## Problem description
Each entry shown below is to be reproduced exactly.

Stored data

========

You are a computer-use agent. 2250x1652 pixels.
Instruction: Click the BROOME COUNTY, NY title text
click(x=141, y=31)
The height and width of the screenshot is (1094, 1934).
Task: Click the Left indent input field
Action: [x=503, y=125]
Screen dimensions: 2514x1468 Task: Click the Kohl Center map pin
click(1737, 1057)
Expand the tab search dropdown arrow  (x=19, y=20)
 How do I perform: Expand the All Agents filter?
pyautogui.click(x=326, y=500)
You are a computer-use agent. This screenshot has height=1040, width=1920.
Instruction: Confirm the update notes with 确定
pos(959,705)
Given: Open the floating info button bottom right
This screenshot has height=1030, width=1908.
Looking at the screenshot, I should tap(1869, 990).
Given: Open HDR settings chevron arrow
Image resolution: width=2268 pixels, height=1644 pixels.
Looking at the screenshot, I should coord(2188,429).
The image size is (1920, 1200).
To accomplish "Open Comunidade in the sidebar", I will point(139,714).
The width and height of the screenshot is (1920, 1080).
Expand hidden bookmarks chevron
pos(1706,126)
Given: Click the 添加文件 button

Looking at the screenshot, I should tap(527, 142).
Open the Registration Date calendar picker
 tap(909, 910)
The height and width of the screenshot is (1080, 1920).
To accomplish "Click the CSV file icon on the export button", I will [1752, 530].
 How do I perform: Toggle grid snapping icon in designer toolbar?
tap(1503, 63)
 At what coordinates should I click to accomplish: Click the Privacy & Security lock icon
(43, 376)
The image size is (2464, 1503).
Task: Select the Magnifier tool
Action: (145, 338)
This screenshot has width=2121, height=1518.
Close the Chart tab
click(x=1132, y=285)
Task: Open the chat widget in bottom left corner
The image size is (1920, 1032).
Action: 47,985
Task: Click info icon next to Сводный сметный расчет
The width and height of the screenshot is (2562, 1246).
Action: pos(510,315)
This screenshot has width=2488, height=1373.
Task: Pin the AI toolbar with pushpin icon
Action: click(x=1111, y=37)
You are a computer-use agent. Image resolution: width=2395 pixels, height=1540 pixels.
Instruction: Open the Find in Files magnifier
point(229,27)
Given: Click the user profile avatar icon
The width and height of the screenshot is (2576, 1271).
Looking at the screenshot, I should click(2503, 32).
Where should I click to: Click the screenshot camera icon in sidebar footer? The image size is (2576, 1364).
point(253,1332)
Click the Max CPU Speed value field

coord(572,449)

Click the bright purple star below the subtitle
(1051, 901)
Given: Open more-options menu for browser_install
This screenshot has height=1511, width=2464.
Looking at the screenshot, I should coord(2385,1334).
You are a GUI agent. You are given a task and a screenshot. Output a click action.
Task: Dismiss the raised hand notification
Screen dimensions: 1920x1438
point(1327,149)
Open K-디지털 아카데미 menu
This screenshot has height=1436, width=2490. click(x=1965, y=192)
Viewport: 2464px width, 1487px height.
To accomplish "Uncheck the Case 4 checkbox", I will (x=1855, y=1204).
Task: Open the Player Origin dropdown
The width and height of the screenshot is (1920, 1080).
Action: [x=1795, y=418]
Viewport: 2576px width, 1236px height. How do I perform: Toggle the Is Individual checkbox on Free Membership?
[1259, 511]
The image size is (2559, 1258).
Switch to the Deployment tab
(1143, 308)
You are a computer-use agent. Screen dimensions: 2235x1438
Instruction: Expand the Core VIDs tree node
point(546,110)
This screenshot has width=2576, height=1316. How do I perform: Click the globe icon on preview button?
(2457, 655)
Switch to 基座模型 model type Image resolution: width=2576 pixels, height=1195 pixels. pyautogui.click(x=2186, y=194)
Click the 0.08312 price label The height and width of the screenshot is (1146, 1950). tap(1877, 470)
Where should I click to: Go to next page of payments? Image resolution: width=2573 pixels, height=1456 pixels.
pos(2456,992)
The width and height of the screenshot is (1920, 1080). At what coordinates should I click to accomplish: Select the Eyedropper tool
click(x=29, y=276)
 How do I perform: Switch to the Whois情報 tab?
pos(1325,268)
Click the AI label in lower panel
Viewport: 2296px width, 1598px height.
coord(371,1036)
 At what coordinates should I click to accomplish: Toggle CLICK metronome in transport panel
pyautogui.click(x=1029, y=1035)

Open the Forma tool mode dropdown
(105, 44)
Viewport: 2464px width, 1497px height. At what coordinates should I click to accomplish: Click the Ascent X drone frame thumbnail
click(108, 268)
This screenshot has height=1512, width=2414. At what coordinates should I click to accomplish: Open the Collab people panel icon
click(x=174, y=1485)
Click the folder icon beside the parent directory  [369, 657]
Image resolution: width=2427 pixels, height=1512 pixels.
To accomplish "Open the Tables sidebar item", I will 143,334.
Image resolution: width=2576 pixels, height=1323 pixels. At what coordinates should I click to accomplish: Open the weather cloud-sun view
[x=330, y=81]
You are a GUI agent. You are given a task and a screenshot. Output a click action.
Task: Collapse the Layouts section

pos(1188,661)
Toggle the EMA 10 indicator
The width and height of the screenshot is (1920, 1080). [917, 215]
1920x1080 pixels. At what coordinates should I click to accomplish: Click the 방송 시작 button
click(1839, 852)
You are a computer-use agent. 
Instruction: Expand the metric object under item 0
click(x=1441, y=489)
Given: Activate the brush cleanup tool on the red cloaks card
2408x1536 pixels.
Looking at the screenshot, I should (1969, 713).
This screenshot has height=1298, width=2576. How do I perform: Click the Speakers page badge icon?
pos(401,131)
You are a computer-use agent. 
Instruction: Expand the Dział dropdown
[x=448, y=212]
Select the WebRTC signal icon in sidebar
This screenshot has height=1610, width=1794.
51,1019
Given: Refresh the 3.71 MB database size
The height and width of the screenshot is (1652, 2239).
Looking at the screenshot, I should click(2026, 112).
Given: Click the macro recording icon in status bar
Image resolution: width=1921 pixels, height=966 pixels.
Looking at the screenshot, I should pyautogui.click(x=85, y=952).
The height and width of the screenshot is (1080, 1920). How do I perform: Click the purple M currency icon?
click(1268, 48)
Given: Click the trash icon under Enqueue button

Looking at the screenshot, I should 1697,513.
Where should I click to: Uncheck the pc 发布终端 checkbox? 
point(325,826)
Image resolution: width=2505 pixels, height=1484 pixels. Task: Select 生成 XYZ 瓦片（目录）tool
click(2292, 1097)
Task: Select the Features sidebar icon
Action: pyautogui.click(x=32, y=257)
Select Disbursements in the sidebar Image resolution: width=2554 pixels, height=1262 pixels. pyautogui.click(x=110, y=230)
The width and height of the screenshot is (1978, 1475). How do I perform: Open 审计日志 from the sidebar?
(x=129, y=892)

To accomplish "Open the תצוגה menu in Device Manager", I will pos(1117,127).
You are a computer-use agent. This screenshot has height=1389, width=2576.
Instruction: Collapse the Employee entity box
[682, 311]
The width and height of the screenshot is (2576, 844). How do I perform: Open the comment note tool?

========

## Problem solution
You are a computer-use agent. 2250x1652 pixels.
Instruction: Click the BROOME COUNTY, NY title text
click(x=141, y=31)
The height and width of the screenshot is (1094, 1934).
Task: Click the Left indent input field
Action: [x=503, y=125]
Screen dimensions: 2514x1468 Task: Click the Kohl Center map pin
click(1737, 1057)
Expand the tab search dropdown arrow  (x=19, y=20)
 How do I perform: Expand the All Agents filter?
pyautogui.click(x=326, y=500)
You are a computer-use agent. This screenshot has height=1040, width=1920.
Instruction: Confirm the update notes with 确定
pos(959,705)
Given: Open the floating info button bottom right
This screenshot has height=1030, width=1908.
Looking at the screenshot, I should tap(1869, 990).
Given: Open HDR settings chevron arrow
Image resolution: width=2268 pixels, height=1644 pixels.
Looking at the screenshot, I should coord(2188,429).
The image size is (1920, 1200).
To accomplish "Open Comunidade in the sidebar", I will point(139,714).
The width and height of the screenshot is (1920, 1080).
Expand hidden bookmarks chevron
pos(1706,126)
Given: Click the 添加文件 button

Looking at the screenshot, I should tap(527, 142).
Open the Registration Date calendar picker
 tap(909, 910)
The height and width of the screenshot is (1080, 1920).
To accomplish "Click the CSV file icon on the export button", I will [1752, 530].
 How do I perform: Toggle grid snapping icon in designer toolbar?
tap(1503, 63)
 At what coordinates should I click to accomplish: Click the Privacy & Security lock icon
(43, 376)
The image size is (2464, 1503).
Task: Select the Magnifier tool
Action: (145, 338)
This screenshot has width=2121, height=1518.
Close the Chart tab
click(x=1132, y=285)
Task: Open the chat widget in bottom left corner
The image size is (1920, 1032).
Action: 47,985
Task: Click info icon next to Сводный сметный расчет
The width and height of the screenshot is (2562, 1246).
Action: pos(510,315)
This screenshot has width=2488, height=1373.
Task: Pin the AI toolbar with pushpin icon
Action: click(x=1111, y=37)
You are a computer-use agent. Image resolution: width=2395 pixels, height=1540 pixels.
Instruction: Open the Find in Files magnifier
point(229,27)
Given: Click the user profile avatar icon
The width and height of the screenshot is (2576, 1271).
Looking at the screenshot, I should click(2503, 32).
Where should I click to: Click the screenshot camera icon in sidebar footer? The image size is (2576, 1364).
point(253,1332)
Click the Max CPU Speed value field

coord(572,449)

Click the bright purple star below the subtitle
(1051, 901)
Given: Open more-options menu for browser_install
This screenshot has height=1511, width=2464.
Looking at the screenshot, I should coord(2385,1334).
You are a GUI agent. You are given a task and a screenshot. Output a click action.
Task: Dismiss the raised hand notification
Screen dimensions: 1920x1438
point(1327,149)
Open K-디지털 아카데미 menu
This screenshot has height=1436, width=2490. click(x=1965, y=192)
Viewport: 2464px width, 1487px height.
To accomplish "Uncheck the Case 4 checkbox", I will (x=1855, y=1204).
Task: Open the Player Origin dropdown
The width and height of the screenshot is (1920, 1080).
Action: [x=1795, y=418]
Viewport: 2576px width, 1236px height. How do I perform: Toggle the Is Individual checkbox on Free Membership?
[1259, 511]
The image size is (2559, 1258).
Switch to the Deployment tab
(1143, 308)
You are a computer-use agent. Screen dimensions: 2235x1438
Instruction: Expand the Core VIDs tree node
point(546,110)
This screenshot has width=2576, height=1316. How do I perform: Click the globe icon on preview button?
(2457, 655)
Switch to 基座模型 model type Image resolution: width=2576 pixels, height=1195 pixels. pyautogui.click(x=2186, y=194)
Click the 0.08312 price label The height and width of the screenshot is (1146, 1950). tap(1877, 470)
Where should I click to: Go to next page of payments? Image resolution: width=2573 pixels, height=1456 pixels.
pos(2456,992)
The width and height of the screenshot is (1920, 1080). At what coordinates should I click to accomplish: Select the Eyedropper tool
click(x=29, y=276)
 How do I perform: Switch to the Whois情報 tab?
pos(1325,268)
Click the AI label in lower panel
Viewport: 2296px width, 1598px height.
coord(371,1036)
 At what coordinates should I click to accomplish: Toggle CLICK metronome in transport panel
pyautogui.click(x=1029, y=1035)

Open the Forma tool mode dropdown
(105, 44)
Viewport: 2464px width, 1497px height. At what coordinates should I click to accomplish: Click the Ascent X drone frame thumbnail
click(108, 268)
This screenshot has height=1512, width=2414. At what coordinates should I click to accomplish: Open the Collab people panel icon
click(x=174, y=1485)
Click the folder icon beside the parent directory  [369, 657]
Image resolution: width=2427 pixels, height=1512 pixels.
To accomplish "Open the Tables sidebar item", I will 143,334.
Image resolution: width=2576 pixels, height=1323 pixels. At what coordinates should I click to accomplish: Open the weather cloud-sun view
[x=330, y=81]
You are a GUI agent. You are given a task and a screenshot. Output a click action.
Task: Collapse the Layouts section

pos(1188,661)
Toggle the EMA 10 indicator
The width and height of the screenshot is (1920, 1080). [917, 215]
1920x1080 pixels. At what coordinates should I click to accomplish: Click the 방송 시작 button
click(1839, 852)
You are a computer-use agent. 
Instruction: Expand the metric object under item 0
click(x=1441, y=489)
Given: Activate the brush cleanup tool on the red cloaks card
2408x1536 pixels.
Looking at the screenshot, I should (1969, 713).
This screenshot has height=1298, width=2576. How do I perform: Click the Speakers page badge icon?
pos(401,131)
You are a computer-use agent. 
Instruction: Expand the Dział dropdown
[x=448, y=212]
Select the WebRTC signal icon in sidebar
This screenshot has height=1610, width=1794.
51,1019
Given: Refresh the 3.71 MB database size
The height and width of the screenshot is (1652, 2239).
Looking at the screenshot, I should click(2026, 112).
Given: Click the macro recording icon in status bar
Image resolution: width=1921 pixels, height=966 pixels.
Looking at the screenshot, I should pyautogui.click(x=85, y=952).
The height and width of the screenshot is (1080, 1920). How do I perform: Click the purple M currency icon?
click(1268, 48)
Given: Click the trash icon under Enqueue button

Looking at the screenshot, I should 1697,513.
Where should I click to: Uncheck the pc 发布终端 checkbox? 
point(325,826)
Image resolution: width=2505 pixels, height=1484 pixels. Task: Select 生成 XYZ 瓦片（目录）tool
click(2292, 1097)
Task: Select the Features sidebar icon
Action: pyautogui.click(x=32, y=257)
Select Disbursements in the sidebar Image resolution: width=2554 pixels, height=1262 pixels. pyautogui.click(x=110, y=230)
The width and height of the screenshot is (1978, 1475). How do I perform: Open 审计日志 from the sidebar?
(x=129, y=892)

To accomplish "Open the תצוגה menu in Device Manager", I will pos(1117,127).
You are a computer-use agent. This screenshot has height=1389, width=2576.
Instruction: Collapse the Employee entity box
[682, 311]
The width and height of the screenshot is (2576, 844). How do I perform: Open the comment note tool?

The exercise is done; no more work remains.